ACTIONS TO TAKE
1 - According to the documentary review, what job did Tristan Harris once hold at Google?
2 - Retype the stretch of the documentary review from "This experience taught" through "or two later.".
3 - Sum up the documentary review in two sentences.

This documentary directed by Jeff Orlowski stresses the same message, and carries a dire warning of the real-life consequences of artificial intelligence (AI) or algorithms, the engine that drives online social networks.

You may think that you are outside the control of this engine. If you can’t stop looking at your smartphone, then you are mistaken. You are actually among two billion people under the spell right now of the software engineering features that run our email, search pages, social media, and other apps.

The revelation of Silicon Valley tech insiders, specifically by those who saw the danger and sounded the alarm at the expense of their promising career, is what makes this film compelling. These are young and middle-aged technology pioneers who helped create today’s information technology system as we know it and now fear what they created.

Personally, I first saw this danger in 2015 when an erstwhile innocent social media page managed by an anonymous group of college students morphed into a toxic environment of personal attacks, sarcasm, and emotional denunciations on matters related to student political parties, the campus administration, as well as on local and national issues. Gone were the meaningful debates and discussions mostly experienced in physical forums where you see real people exchanging views.

So I campaigned in class to bring back the traditional values and etiquette that make the communication process worth our time. I spoke patiently and in measured words against that particular social media page both in my own social media feed and in the classroom, pointing out the consequences of its lack of accountability.

I knew that my students had already developed some affinity with that page because it also offered some fun talk and trivia people their generation can relate to. I warned them to be aware of the “jab jab jab, right hook” technique of online influencers where they lure you with something entertaining and inconsequential before clinching you with the real message (the right hook).

This experience taught me the power of communicating thoughtfully not only through words but also through one’s social capital, in this case through the professional relationships I had cultivated with my students inside and outside of the classroom. Somehow I succeeded in my campaign because that social media page slowly lost its popularity over the succeeding months, and it died a year or two later.

To be fair, the youngster behind that page probably started with good and harmless intentions. There was no harm in sharing anecdotes about life in the campus and feelings about unrequited love. Thousands of other social media pages out there likewise started with good intentions. But to echo the words of a resource person in “Social Dilemma”, “these things, you release them, and they take on a life of their own. And how they’re used is pretty different than how you expected.”

The film also held a spotlight on Tristan Harris, a former design ethicist of Google, and now co-founder of the Center for Humane Technology. Harris wishes that more people could understand how social network technology works because “it shouldn’t be something that only the tech industry knows. It should be something that everybody knows.”

Dataset entries:
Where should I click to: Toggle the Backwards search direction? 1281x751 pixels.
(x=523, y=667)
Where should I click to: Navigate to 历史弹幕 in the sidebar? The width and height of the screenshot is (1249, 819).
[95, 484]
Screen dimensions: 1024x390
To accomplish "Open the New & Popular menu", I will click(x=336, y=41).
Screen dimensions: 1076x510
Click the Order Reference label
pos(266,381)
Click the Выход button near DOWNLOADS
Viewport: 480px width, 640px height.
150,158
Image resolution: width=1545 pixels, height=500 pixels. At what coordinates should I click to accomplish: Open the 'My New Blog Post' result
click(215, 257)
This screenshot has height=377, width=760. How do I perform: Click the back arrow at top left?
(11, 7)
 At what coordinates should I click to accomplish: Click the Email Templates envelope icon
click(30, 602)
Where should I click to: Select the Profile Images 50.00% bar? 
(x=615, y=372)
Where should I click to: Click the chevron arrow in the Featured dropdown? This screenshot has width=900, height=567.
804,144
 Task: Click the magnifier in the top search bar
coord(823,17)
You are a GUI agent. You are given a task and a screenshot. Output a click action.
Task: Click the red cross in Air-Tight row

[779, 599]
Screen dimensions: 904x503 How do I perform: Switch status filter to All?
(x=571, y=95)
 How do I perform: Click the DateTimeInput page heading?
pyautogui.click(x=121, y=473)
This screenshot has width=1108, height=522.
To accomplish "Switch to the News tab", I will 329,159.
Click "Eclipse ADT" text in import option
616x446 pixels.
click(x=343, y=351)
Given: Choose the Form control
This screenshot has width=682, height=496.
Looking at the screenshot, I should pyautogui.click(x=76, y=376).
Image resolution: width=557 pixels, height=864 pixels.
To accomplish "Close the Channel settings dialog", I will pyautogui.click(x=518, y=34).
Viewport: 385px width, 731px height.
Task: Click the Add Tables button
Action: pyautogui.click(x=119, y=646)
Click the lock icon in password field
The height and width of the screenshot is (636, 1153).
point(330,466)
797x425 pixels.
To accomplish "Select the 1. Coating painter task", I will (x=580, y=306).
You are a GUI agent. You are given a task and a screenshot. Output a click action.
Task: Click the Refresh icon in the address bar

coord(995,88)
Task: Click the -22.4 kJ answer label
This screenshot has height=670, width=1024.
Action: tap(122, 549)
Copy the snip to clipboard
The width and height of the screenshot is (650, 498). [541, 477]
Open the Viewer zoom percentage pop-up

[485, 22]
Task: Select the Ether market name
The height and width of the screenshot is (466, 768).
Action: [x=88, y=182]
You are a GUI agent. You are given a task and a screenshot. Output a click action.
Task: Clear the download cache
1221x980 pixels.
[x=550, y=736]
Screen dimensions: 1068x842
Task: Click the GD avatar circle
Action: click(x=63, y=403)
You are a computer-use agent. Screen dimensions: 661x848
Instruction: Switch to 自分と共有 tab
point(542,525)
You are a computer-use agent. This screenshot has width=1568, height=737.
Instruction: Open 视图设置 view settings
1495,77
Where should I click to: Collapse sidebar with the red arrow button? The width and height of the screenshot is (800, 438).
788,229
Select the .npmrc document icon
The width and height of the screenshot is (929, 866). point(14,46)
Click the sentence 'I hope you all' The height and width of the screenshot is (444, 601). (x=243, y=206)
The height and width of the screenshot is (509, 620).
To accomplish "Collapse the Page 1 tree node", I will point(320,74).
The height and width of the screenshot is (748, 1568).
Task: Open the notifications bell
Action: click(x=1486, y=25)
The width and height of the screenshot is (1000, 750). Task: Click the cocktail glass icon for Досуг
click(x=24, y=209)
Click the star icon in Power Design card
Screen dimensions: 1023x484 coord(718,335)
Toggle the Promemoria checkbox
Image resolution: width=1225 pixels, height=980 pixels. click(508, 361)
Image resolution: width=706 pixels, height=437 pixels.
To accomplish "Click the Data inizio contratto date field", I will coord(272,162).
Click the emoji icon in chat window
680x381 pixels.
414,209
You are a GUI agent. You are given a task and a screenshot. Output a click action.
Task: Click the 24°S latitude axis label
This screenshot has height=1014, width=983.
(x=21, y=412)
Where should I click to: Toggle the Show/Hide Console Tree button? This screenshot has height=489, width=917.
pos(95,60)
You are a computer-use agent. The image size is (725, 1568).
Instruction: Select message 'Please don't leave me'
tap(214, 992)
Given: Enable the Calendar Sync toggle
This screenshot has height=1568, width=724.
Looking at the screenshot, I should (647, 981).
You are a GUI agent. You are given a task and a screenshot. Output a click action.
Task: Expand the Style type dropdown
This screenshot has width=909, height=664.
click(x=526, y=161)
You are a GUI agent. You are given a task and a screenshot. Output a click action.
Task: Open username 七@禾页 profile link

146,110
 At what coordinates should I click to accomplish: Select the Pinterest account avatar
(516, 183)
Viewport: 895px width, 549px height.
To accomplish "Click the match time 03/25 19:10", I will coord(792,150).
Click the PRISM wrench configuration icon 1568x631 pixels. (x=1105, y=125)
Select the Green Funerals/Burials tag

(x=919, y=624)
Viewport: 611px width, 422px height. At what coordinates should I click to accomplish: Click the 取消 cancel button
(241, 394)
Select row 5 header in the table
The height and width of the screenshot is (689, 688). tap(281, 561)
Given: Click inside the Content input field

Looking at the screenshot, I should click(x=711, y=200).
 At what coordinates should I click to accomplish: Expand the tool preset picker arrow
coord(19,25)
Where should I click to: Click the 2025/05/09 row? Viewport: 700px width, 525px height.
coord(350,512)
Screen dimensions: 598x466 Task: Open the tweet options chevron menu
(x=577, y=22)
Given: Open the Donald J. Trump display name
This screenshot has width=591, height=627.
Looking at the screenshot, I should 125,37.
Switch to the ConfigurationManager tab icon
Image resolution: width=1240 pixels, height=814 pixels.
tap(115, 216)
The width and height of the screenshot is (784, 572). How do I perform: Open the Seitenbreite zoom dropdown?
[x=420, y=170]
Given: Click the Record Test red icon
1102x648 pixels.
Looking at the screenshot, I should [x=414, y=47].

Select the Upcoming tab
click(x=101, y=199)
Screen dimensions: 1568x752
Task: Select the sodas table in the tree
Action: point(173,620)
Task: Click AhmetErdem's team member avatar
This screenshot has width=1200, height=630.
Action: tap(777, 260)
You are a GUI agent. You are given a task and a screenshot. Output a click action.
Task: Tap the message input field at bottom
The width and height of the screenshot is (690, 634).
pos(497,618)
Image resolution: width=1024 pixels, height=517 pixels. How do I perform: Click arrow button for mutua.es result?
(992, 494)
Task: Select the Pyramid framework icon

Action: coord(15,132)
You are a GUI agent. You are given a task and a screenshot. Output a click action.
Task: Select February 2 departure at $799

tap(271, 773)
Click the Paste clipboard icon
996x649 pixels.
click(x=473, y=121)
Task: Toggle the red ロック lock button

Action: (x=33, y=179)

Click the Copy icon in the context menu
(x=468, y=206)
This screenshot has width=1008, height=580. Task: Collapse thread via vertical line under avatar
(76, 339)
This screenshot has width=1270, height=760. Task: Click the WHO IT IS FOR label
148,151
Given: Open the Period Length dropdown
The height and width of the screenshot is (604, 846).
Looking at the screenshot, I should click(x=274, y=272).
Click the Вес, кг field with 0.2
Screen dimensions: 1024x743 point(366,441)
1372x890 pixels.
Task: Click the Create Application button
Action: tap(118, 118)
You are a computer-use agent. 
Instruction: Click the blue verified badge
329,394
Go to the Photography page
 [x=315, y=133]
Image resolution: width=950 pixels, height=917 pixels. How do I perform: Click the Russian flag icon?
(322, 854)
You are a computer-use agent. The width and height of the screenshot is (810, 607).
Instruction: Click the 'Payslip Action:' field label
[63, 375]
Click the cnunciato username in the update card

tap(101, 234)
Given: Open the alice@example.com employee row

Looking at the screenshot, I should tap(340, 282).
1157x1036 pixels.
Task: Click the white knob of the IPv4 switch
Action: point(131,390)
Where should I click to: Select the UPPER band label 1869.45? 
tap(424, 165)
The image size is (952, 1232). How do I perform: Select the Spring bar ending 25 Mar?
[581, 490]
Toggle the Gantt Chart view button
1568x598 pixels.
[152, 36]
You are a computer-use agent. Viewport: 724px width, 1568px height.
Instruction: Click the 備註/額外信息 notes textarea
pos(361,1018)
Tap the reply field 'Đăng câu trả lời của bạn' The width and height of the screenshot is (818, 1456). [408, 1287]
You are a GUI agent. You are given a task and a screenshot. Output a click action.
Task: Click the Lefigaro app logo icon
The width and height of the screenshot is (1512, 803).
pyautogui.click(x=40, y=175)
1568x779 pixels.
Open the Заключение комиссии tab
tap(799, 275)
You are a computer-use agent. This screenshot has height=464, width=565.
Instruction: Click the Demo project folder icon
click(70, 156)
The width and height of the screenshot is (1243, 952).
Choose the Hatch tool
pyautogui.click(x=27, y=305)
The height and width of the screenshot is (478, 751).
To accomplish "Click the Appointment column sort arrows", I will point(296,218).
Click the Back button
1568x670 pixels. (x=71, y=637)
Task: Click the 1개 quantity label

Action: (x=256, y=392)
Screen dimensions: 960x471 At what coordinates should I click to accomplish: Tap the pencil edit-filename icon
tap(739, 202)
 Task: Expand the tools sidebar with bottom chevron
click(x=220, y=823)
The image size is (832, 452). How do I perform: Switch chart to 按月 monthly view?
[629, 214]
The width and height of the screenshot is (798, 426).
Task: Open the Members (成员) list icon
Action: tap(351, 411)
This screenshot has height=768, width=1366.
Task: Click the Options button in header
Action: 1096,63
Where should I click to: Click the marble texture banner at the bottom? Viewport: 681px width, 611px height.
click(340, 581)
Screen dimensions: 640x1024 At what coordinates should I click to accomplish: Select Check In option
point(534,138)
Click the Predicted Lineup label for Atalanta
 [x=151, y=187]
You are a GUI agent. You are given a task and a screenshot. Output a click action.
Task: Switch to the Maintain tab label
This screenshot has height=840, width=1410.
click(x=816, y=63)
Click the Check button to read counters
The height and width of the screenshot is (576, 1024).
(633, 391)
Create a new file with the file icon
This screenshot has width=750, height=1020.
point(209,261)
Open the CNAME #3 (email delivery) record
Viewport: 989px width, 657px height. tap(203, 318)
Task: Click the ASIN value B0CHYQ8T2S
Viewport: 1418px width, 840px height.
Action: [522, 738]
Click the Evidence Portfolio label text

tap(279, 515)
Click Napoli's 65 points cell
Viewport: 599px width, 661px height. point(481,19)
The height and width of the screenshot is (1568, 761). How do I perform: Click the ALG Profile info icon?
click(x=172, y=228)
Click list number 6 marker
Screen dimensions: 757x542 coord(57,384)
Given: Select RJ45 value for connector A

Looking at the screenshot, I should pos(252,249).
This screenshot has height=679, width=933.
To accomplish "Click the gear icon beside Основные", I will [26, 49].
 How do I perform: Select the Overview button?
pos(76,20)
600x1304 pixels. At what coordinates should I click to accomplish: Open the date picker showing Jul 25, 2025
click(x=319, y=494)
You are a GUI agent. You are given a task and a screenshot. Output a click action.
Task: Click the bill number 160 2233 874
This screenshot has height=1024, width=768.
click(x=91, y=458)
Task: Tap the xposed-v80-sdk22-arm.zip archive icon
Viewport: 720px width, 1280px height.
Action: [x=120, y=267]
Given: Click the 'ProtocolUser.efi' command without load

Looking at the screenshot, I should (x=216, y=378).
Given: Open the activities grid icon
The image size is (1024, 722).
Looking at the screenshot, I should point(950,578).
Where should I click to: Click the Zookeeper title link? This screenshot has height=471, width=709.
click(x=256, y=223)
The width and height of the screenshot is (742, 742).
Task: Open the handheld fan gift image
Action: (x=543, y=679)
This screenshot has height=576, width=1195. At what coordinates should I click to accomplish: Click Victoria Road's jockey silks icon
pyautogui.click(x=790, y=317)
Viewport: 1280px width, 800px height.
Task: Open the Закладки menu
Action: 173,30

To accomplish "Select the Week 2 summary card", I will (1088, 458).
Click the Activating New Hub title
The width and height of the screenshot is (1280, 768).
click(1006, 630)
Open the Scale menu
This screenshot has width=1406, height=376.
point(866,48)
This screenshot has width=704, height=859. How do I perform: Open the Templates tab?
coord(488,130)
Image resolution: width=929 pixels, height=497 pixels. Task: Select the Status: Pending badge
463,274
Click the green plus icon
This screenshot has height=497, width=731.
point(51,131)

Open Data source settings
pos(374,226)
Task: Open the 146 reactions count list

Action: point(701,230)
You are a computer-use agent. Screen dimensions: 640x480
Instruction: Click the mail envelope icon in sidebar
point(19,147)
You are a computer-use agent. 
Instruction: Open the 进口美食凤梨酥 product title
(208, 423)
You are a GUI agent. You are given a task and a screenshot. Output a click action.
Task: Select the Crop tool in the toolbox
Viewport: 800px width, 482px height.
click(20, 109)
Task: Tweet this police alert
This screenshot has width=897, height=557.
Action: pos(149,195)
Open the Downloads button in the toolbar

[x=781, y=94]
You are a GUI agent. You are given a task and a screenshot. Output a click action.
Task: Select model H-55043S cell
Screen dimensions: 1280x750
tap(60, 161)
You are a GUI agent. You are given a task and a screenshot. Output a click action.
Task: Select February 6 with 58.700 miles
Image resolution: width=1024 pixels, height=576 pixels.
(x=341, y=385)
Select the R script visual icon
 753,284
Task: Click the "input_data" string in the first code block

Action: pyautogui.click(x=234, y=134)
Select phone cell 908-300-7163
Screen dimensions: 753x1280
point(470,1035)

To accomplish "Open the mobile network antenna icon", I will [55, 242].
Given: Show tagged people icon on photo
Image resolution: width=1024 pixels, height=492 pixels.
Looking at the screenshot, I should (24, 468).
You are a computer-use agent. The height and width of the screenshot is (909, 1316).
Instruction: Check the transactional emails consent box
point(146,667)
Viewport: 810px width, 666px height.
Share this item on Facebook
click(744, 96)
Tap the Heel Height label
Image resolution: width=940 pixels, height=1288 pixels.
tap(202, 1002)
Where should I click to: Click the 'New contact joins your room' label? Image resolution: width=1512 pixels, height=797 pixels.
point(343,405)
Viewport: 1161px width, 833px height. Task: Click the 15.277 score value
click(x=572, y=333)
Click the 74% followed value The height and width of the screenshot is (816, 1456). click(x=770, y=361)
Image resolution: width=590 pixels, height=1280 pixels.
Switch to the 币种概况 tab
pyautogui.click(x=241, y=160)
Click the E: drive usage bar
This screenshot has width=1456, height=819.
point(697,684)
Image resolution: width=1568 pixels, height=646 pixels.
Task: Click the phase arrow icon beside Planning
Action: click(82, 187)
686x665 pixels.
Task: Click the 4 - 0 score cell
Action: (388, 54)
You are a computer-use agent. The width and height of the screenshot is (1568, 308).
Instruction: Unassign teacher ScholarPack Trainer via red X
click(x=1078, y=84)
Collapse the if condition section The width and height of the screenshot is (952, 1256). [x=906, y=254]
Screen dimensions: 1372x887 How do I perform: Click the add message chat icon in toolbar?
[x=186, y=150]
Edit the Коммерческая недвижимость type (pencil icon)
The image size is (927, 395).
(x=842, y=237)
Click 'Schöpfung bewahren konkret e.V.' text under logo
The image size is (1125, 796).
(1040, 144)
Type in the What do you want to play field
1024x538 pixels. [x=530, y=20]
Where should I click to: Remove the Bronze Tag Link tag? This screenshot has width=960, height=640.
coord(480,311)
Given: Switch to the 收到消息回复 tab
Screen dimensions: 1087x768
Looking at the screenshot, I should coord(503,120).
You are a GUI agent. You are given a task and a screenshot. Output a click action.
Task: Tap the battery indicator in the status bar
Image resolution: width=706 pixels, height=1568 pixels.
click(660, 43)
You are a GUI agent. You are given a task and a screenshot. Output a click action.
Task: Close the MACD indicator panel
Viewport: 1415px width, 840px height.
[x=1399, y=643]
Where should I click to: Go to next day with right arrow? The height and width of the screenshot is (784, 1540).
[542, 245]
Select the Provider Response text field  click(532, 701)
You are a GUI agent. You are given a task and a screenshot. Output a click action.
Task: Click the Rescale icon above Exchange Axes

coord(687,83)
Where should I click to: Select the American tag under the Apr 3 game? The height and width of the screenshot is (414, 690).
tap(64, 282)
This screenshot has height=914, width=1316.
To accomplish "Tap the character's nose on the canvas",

ANSWERS IN ORDER
1 - He was a design ethicist.

2 -
This experience taught me the power of communicating thoughtfully not only through words but also through one’s social capital, in this case through the professional relationships I had cultivated with my students inside and outside of the classroom. Somehow I succeeded in my campaign because that social media page slowly lost its popularity over the succeeding months, and it died a year or two later.

3 - The documentary, directed by Jeff Orlowski, warns of the real-life consequences of the algorithms that drive online social networks, and it is made compelling by Silicon Valley insiders who helped build today's technology and now fear what they created. The writer recalls first seeing this danger in 2015, when a campus social media page turned toxic, and campaigning against it in class until the page lost popularity and died a year or two later.